[START EXCERPTED PASSAGE]

And what did we see? the best comedy I’d seen since 40 Year Old Virgin, Thank You for Smoking! it was great. I was expecting something, I don’t know, different something sillier. In fact, to me it was one of the better comedies I’ve seen. Great subject matter, fun characters, very funny, the reference to cell phones at the end… Great!
And then, a new old classic came to town, Army of Shadows. Some say the best Melville, well, not my favorite, but still quite good, and chock full of Alain’s, but no Delon. The noir sense worked well in this WW2 resistance drama, dynamically led by the great performance of Lino Ventura and also the charming Paul Meurisse. Full of close calls and treachery, great cinematography, great characters and a top notch plot. You really can’t go wrong with Melville.
Da Vinci Code… Ok. Yeah, I’ve, of course, never cracked the book open, and I always failed to see the great controversy behind the story, I guess it’s because this is the first time these ideas have really been presented in a package for the mass media consumer, instead of a more bookish group. Regardless, though it seemed uninteresting and with some uninspired stars, a trailer for it exuded an exciting action thriller atmosphere with some intriguing secondary players so, now that it has made it’s appearance in beer theater land, we went and saw it.

[END EXCERPTED PASSAGE]
[START DATA LISTING]

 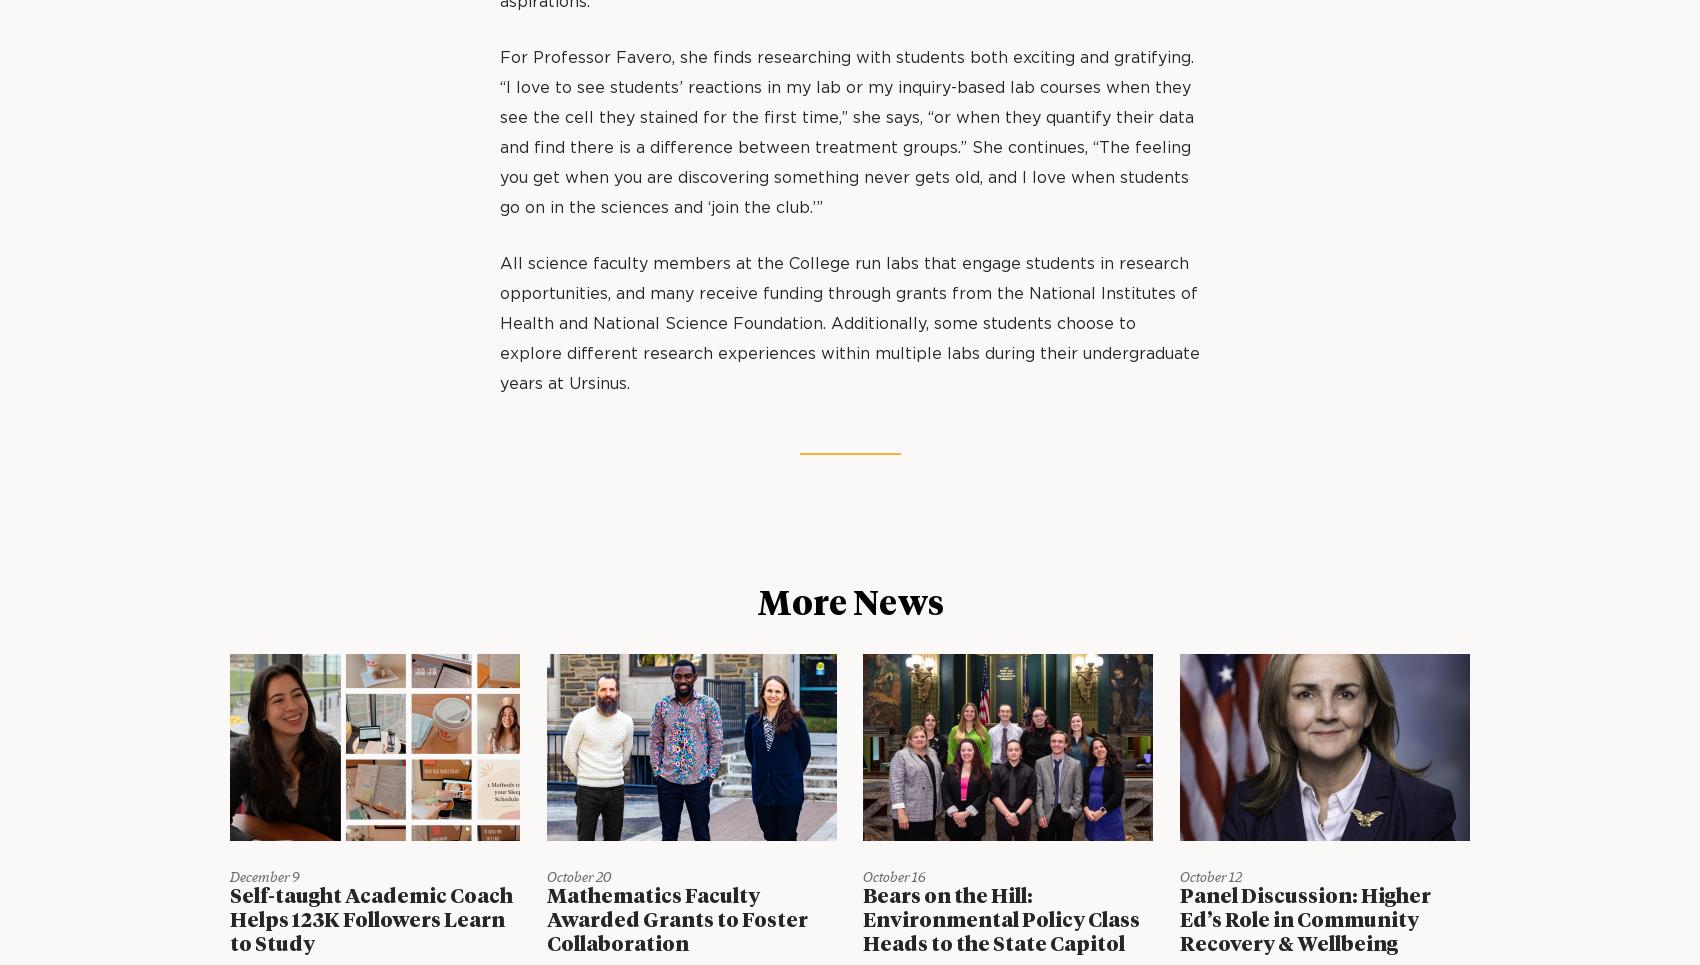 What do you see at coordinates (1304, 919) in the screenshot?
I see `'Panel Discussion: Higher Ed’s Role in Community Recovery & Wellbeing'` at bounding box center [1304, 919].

[END DATA LISTING]
[START DATA LISTING]

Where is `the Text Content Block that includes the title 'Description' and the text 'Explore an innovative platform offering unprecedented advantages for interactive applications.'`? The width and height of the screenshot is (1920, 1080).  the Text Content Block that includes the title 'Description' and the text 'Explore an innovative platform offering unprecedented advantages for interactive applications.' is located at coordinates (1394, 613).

[END DATA LISTING]

§ SET PROBLEM
Can you lift, word for word, the part of the film review that opens with the words containing "And what did" and closes with "the end… Great!"? The records have no connection to the film review.

§ FULL SOLUTION
And what did we see? the best comedy I’d seen since 40 Year Old Virgin, Thank You for Smoking! it was great. I was expecting something, I don’t know, different something sillier. In fact, to me it was one of the better comedies I’ve seen. Great subject matter, fun characters, very funny, the reference to cell phones at the end… Great!